Each quest in the game is introduced through a conversation between the player and the various characters involved, each of whom are well-drawn, non-animated images. The player is often given a choice as to what they would like to say in these scenes, evoking feelings of old-school point-and-click adventure games, but in practice the response to the player’s utterances is usually the same regardless of what they choose. Once the conversations are finished with, the player must complete the quest’s objectives to progress in the story and earn various rewards.
Quests generally fall into one of two different categories: building and hunting for hidden objects. The building quests require that the player either place and complete a specific item in their museum or raise their museum’s “rating” value high enough to unlock the next hidden object scene. Hidden object scenes, on the other hand, either require that the player locate a specific object or objects in a specific scene, or sometimes simply that they replay a scene enough times to attain a particular “mastery” level.
The hidden object scenes are fairly traditional for the most part, with a couple of exceptions. For starters, as well as locating the usual laundry list of completely irrelevant items, the player is often tasked with finding “plot” items that do have direct relevance to the story.
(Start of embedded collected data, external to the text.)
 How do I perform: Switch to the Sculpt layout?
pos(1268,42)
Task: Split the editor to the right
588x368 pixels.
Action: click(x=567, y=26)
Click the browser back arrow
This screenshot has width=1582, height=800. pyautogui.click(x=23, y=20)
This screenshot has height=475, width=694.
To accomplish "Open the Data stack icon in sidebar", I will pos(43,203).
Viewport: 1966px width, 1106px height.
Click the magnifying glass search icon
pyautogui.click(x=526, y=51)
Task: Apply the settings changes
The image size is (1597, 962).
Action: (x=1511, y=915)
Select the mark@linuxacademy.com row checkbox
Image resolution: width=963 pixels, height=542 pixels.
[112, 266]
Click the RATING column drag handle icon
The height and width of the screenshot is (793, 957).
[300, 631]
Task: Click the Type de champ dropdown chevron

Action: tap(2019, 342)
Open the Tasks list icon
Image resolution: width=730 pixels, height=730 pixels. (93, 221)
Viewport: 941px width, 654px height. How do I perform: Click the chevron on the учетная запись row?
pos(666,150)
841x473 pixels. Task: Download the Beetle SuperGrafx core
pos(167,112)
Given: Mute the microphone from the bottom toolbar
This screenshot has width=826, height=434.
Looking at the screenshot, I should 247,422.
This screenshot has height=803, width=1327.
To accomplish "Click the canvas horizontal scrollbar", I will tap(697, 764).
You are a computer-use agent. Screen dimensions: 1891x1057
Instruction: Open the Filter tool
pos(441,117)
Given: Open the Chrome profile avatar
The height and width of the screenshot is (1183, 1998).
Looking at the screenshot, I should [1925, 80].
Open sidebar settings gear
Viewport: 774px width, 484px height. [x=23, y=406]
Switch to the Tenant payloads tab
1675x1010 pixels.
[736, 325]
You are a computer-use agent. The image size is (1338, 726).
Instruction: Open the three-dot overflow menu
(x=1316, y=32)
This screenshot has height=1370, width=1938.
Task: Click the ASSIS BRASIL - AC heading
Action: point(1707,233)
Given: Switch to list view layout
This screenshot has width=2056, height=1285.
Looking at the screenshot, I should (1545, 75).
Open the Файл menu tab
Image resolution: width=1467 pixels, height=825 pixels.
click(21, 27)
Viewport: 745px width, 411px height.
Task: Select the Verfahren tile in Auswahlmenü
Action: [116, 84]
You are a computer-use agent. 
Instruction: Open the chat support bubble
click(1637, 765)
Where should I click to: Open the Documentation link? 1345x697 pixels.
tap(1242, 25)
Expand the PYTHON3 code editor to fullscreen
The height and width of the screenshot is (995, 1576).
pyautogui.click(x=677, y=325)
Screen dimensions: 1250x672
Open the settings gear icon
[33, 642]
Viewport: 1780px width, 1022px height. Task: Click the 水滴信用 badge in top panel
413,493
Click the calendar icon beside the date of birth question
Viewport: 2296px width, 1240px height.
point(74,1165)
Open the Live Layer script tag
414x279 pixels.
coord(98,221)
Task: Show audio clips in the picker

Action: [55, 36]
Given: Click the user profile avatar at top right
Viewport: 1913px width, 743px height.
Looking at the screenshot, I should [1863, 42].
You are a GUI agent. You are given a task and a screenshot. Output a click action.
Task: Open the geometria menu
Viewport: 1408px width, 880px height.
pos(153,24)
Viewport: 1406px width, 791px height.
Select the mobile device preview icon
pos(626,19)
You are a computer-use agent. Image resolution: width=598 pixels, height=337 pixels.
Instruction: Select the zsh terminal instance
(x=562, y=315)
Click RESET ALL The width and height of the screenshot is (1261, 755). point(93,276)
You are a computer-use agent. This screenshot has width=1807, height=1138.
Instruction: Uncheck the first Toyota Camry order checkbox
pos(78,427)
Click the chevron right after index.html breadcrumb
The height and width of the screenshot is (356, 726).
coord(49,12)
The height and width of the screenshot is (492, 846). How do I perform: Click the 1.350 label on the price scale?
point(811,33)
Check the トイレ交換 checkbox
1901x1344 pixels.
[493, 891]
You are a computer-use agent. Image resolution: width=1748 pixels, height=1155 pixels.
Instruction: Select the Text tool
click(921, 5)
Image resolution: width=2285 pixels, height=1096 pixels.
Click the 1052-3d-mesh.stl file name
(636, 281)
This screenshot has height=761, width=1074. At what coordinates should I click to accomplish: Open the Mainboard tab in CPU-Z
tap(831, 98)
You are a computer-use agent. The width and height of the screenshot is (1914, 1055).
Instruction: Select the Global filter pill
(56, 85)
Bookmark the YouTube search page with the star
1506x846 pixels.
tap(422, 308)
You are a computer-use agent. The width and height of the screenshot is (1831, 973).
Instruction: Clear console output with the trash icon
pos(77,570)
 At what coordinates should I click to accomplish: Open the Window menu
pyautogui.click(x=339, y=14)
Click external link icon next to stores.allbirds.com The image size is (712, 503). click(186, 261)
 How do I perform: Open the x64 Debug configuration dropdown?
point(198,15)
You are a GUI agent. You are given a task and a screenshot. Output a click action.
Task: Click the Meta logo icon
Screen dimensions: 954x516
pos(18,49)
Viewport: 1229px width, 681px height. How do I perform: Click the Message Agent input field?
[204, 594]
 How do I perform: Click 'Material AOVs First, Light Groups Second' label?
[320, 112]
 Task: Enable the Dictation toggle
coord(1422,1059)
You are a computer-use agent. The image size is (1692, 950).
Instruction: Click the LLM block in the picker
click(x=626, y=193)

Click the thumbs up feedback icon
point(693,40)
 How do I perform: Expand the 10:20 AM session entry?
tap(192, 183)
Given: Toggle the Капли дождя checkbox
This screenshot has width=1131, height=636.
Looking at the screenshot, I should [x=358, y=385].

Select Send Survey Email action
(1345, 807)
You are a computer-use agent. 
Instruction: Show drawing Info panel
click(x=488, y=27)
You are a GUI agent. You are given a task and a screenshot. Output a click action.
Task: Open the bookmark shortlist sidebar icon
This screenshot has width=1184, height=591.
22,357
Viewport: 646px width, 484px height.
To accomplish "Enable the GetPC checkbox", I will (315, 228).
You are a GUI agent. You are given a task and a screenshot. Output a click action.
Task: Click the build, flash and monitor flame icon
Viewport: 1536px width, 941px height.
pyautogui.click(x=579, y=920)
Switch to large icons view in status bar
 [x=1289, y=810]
Secondly, each scene houses three coins and three toolboxes which are not on the main list of items, but which do score the player additional points if located. Finding coins adds to the player’s stock of soft currency, while finding toolboxes allows them to collect various materials that are sometimes required to construct items in the museum. Various parts of each hidden object scene are randomized — while the main, non-plot items are always in the same place, the exact selection the player is required to find in a single session is picked at random; meanwhile, the location of toolboxes, coins and plot items (if present) are all randomized between a number of different possible locations in each session. All the objects blend well into the background, so it is not always obvious when these items have moved from the last playthrough.
Social features for the game include a friends leaderboard for each hidden object scene and the usual ability to visit and share gifts with friends. Various accomplishments can also be shared on the user’s Timeline, with the usual rewards on offer for those who click these posts to try the game for themselves. Besides these features, however, Relic Quest is a largely solitary experience.
The game monetizes through sales of its hard currency Cash, which is primarily used to bypass countdown timers and restore energy, but which can also be expended on purchasing premium hidden object scenes and premium objects for the museum that add a huge amount to the “value” rating and consequently unlock new scenes more quickly. There is no option to purchase unlimited energy either temporarily or permanently, which is disappointing; an energy system is a particularly obtrusive method of play throttling that steadfastly refuses to go away (particularly in the hidden object genre) — though a number of games recently have been experimenting with “subscription” options to allow players to bypass the inconvenience of this mechanic. Relic Quest does not offer this facility.
The game’s presentation is pretty good for the most part but does not scale to high resolutions well, with background and character art looking rather blurry and pixelated in full-screen mode on larger, higher-resolution monitors. It would have perhaps been better for the art to be originally rendered at a high resolution (maybe 1920×1200, which is a common resolution for flat-screen desktop displays) and then scale down to lower resolutions rather than the scaling up system which is currently implemented. It’s a relatively minor issue in the grand scheme of things, but it does make the game look less polished than it could do — a shame, because the rest of the game’s presentation is good.
On the whole, Relic Quest is a good addition to the increasingly-crowded hidden object adventure genre. While it doesn’t do anything particularly groundbreaking with its gameplay, its good presentation and strong focus on telling an interesting story make it worth checking out, particularly for fans of Indiana Jones-style “action archaeology.”
Relic Quest currently occupies the 100,000+ MAU tier with a rank of 1,408 and an estimated MAU value of 150,000, and the 10,000+ DAU tier with a rank of 879 and an estimated DAU value of 38,669. Follow its progress with AppData, our tracking service for social games and developers.
A solid narrative-focused hidden object game that could do with just a little extra polish.